Records drawn from a dataset
......

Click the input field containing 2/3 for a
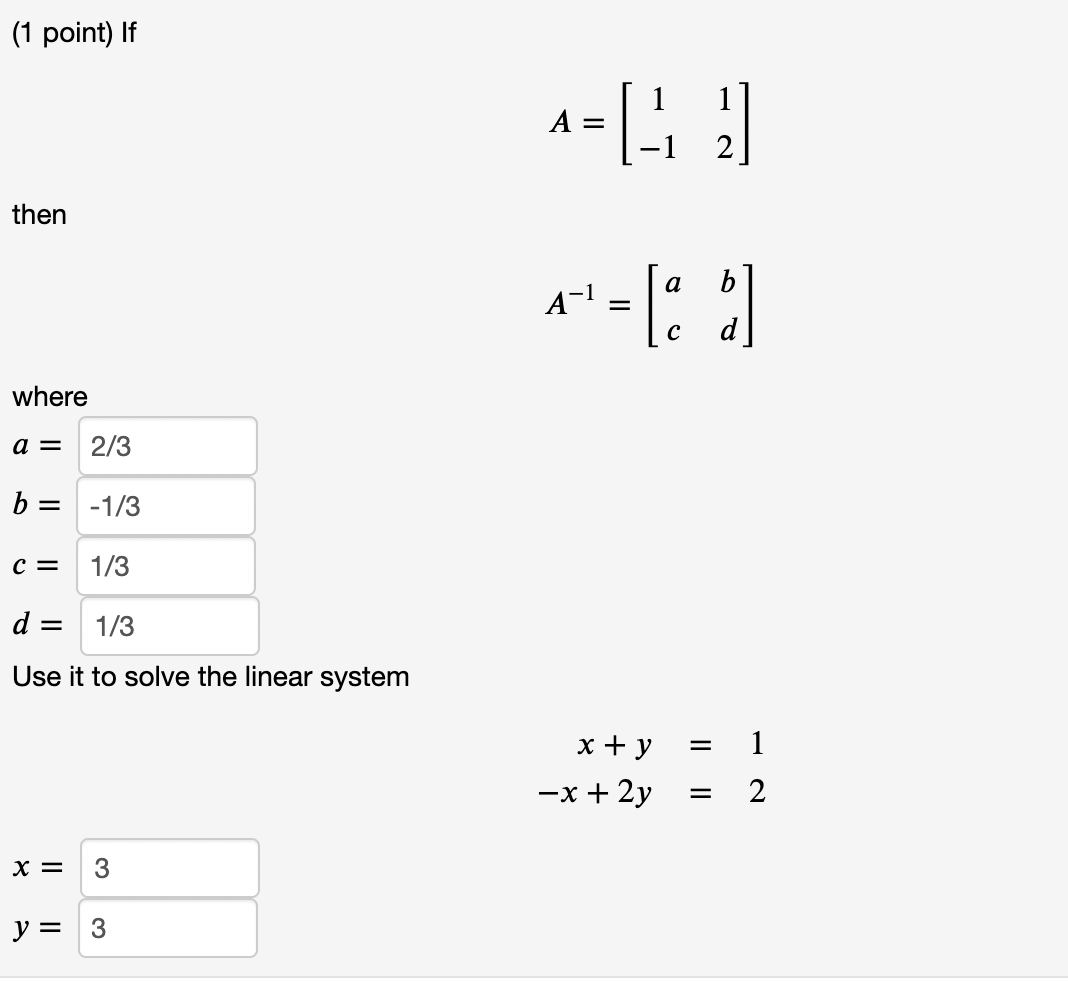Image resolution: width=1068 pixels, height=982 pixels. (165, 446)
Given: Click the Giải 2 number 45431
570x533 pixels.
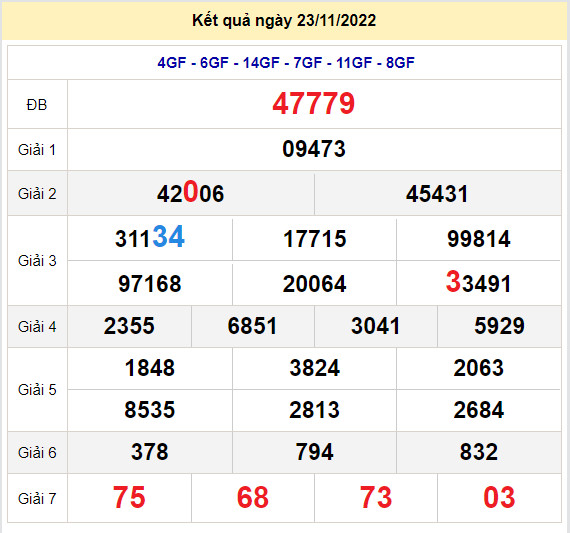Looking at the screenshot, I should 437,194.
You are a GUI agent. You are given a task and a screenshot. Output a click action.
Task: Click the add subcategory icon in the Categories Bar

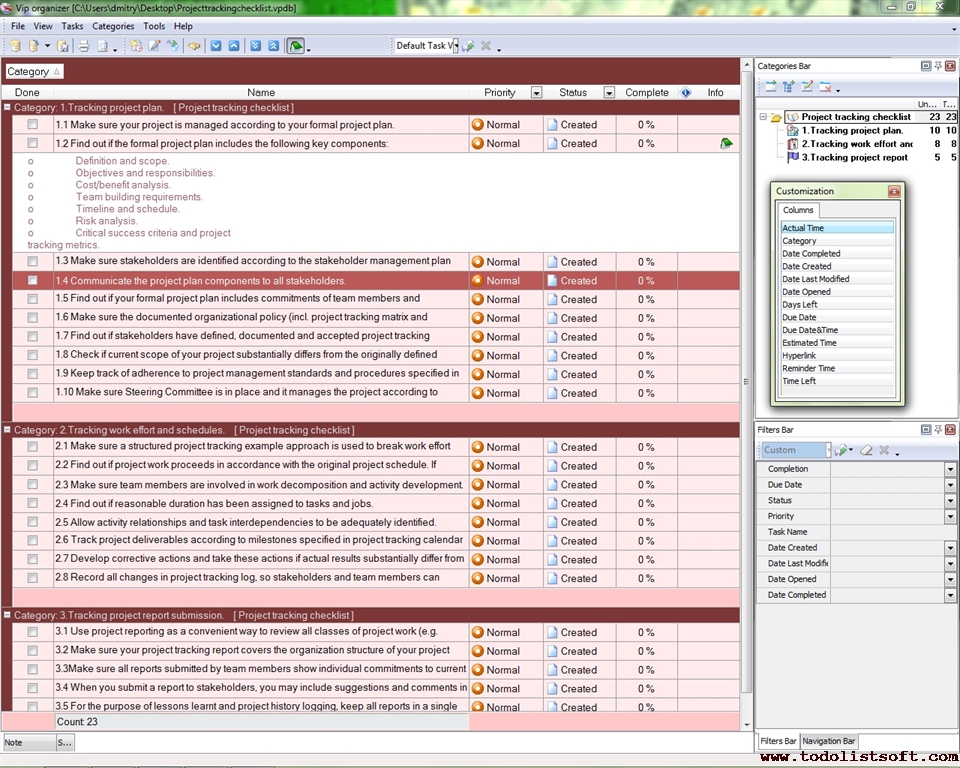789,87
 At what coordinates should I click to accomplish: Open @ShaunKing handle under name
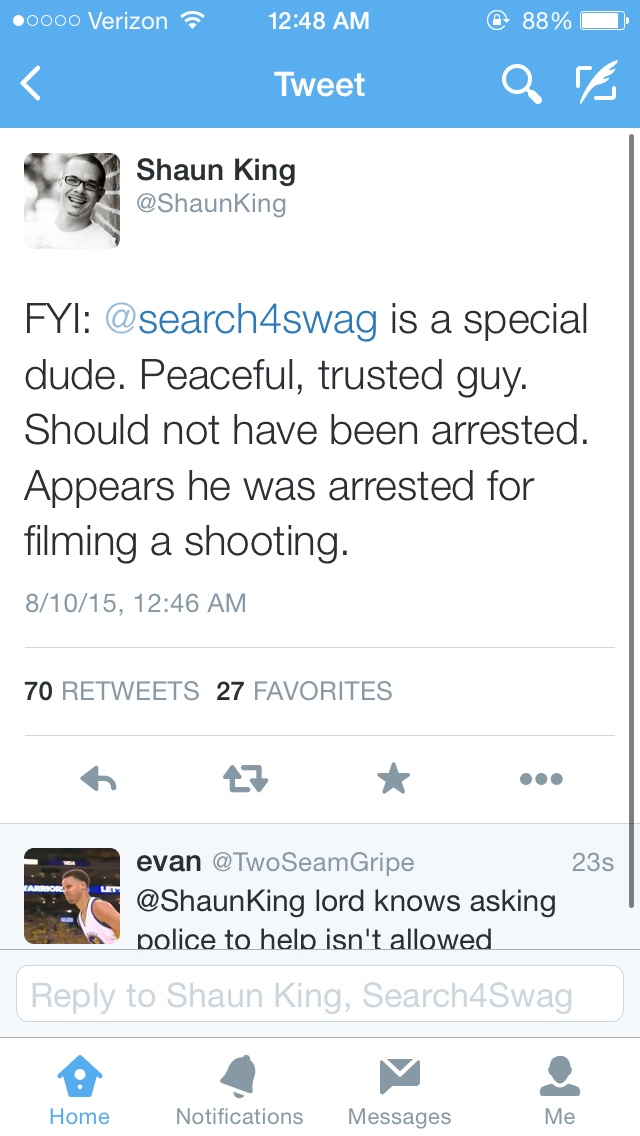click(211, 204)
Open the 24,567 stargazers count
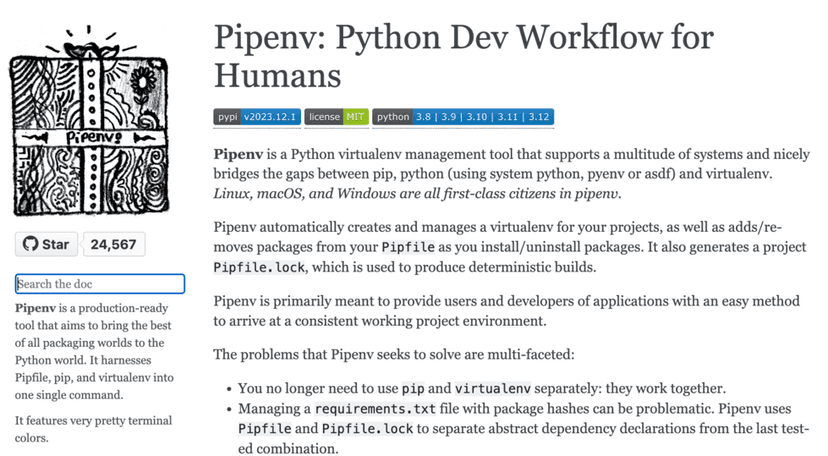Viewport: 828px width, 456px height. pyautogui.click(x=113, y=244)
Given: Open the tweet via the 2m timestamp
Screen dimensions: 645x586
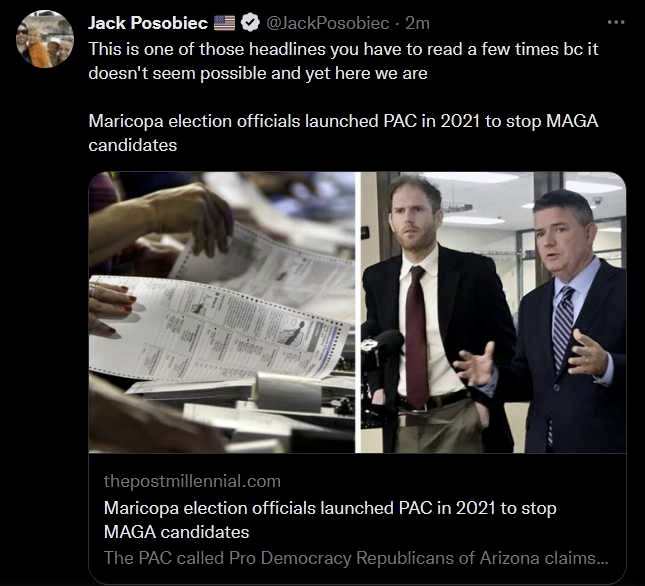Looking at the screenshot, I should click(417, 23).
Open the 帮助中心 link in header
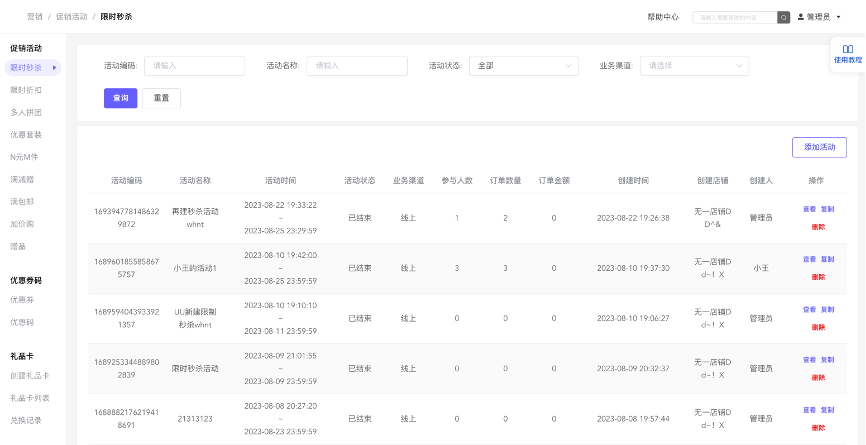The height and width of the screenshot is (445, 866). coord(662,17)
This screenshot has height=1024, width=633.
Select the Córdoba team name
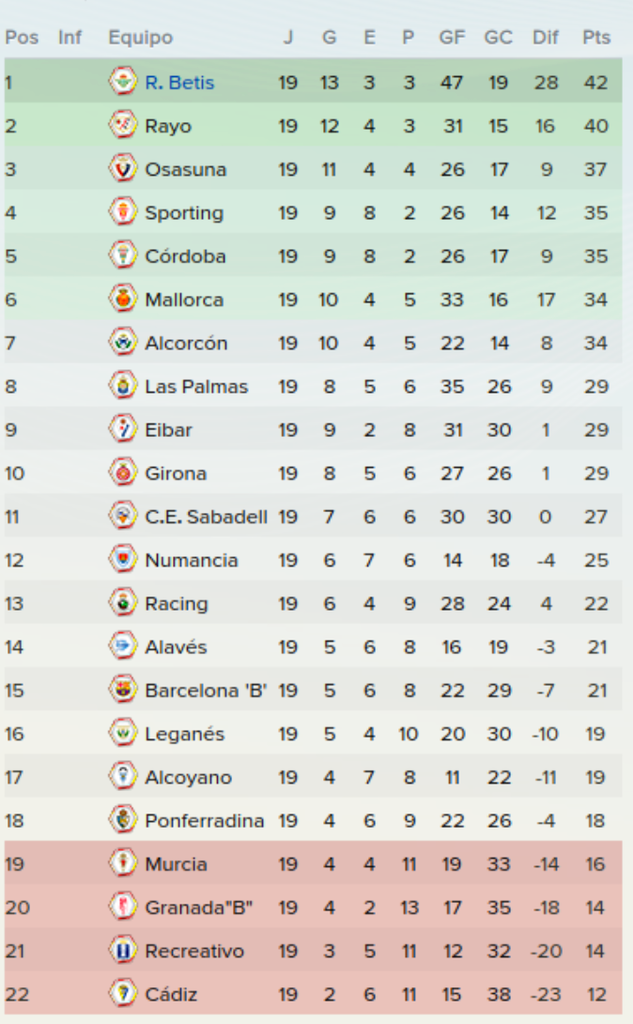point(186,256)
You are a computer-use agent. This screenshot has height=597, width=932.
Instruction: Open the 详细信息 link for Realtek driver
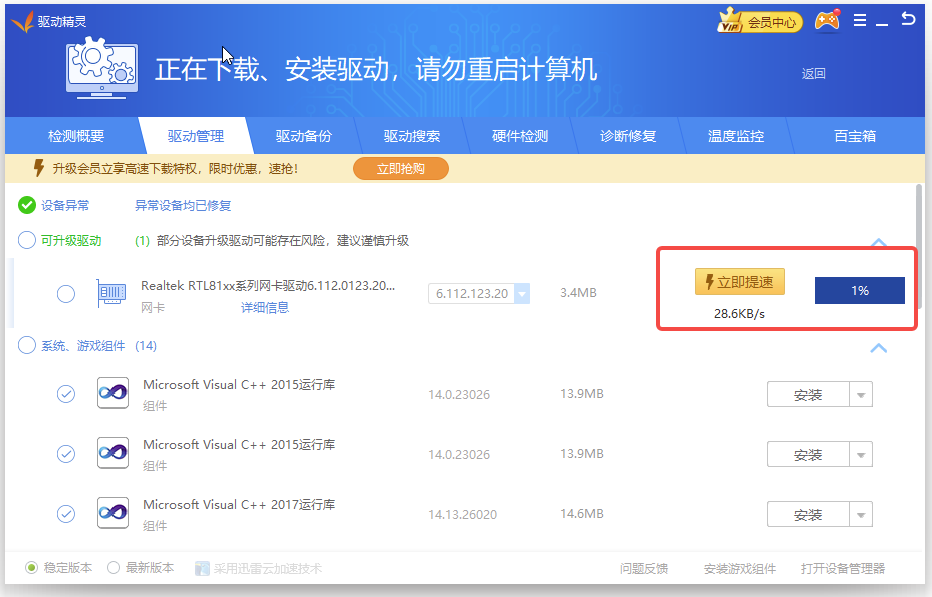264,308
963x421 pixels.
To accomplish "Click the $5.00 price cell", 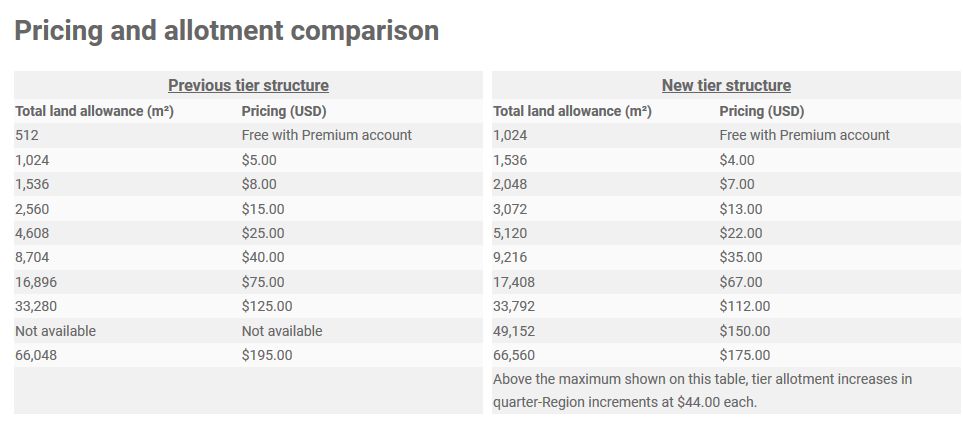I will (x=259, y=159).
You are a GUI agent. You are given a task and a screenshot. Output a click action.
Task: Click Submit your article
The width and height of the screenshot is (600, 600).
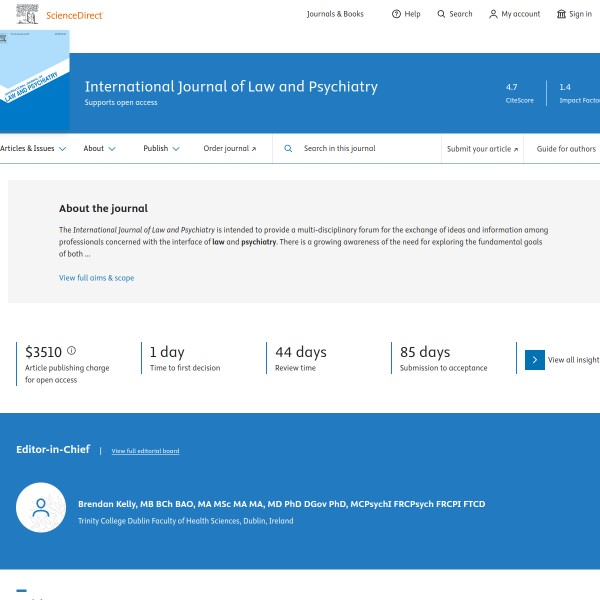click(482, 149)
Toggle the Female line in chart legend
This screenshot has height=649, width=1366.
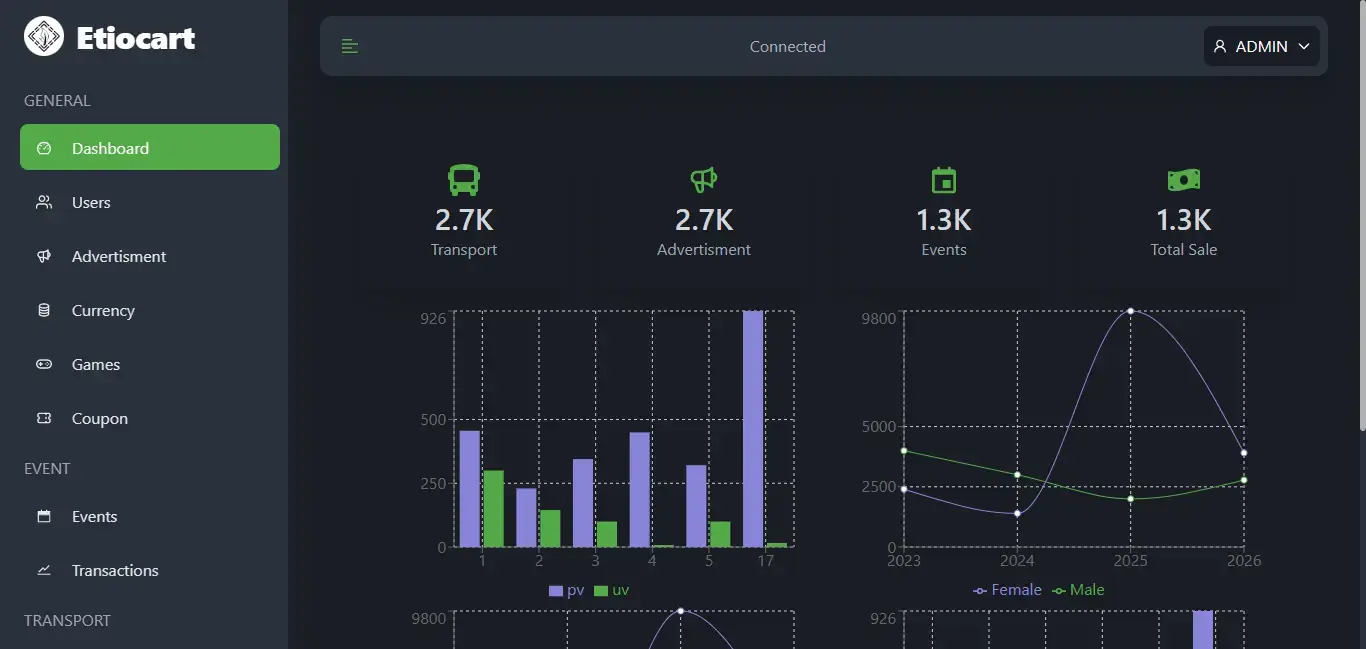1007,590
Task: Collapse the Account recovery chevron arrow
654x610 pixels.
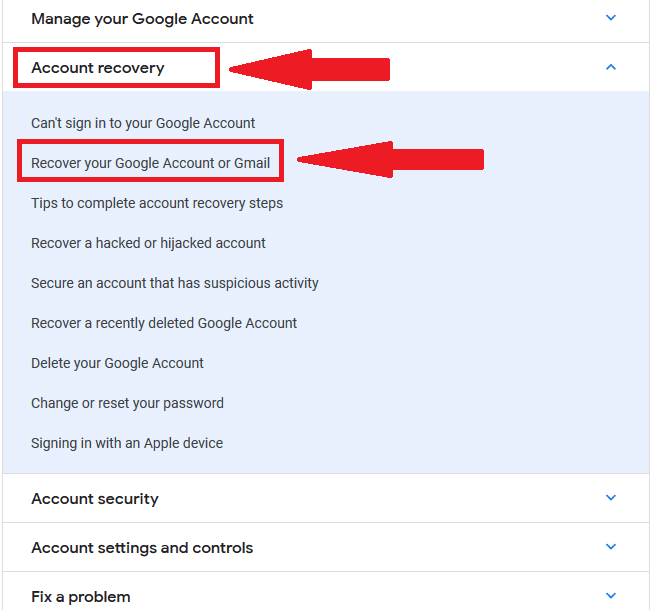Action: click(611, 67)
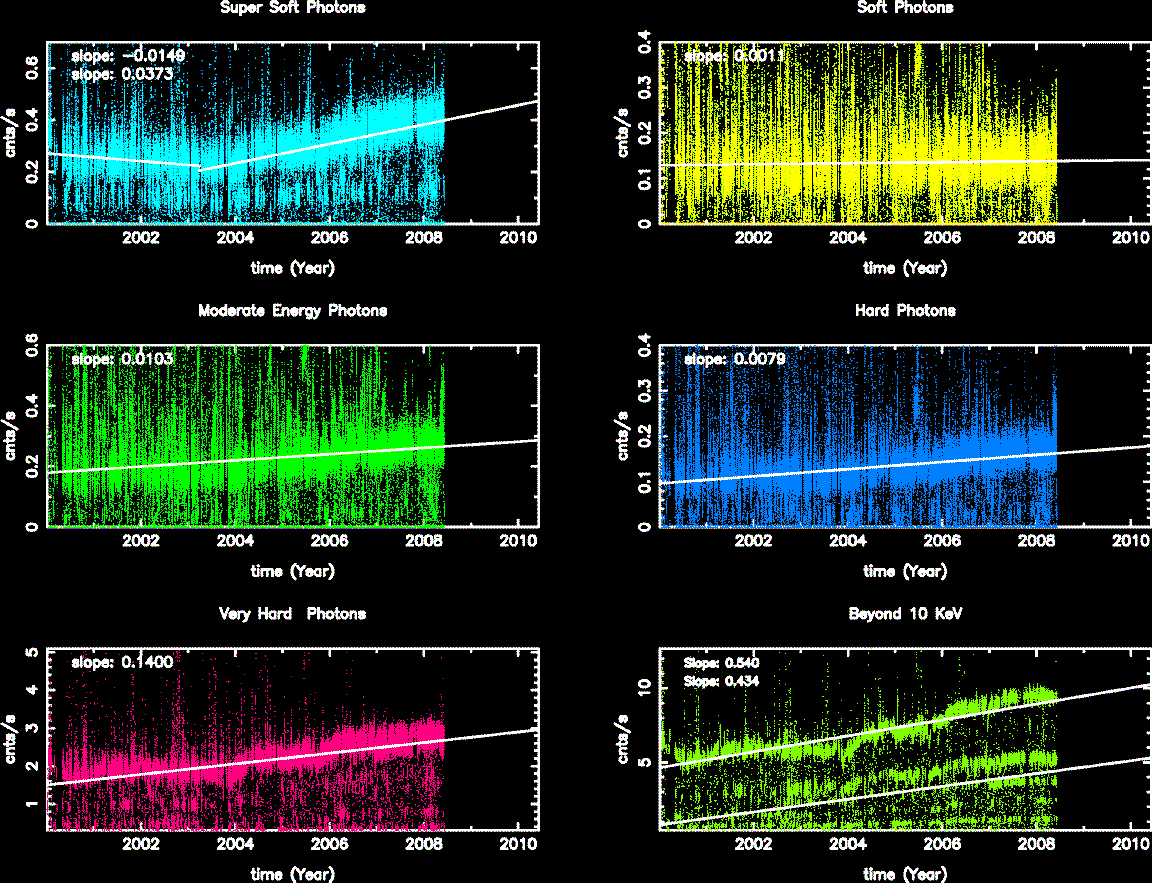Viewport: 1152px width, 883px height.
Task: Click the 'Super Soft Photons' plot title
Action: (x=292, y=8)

......

Give back the lines from the one containing "The width and" through the last line of the records above exactly as they appear, both included, and no pictures.

Response to this task |
The width and height of the screenshot is (600, 600).
click(482, 149)
Toggle the Female line in chart legend
This screenshot has height=649, width=1366.
1007,590
Task: Collapse the Account recovery chevron arrow
654x610 pixels.
Action: click(611, 67)
Viewport: 1152px width, 883px height.
Task: Click the 'Super Soft Photons' plot title
Action: (x=292, y=8)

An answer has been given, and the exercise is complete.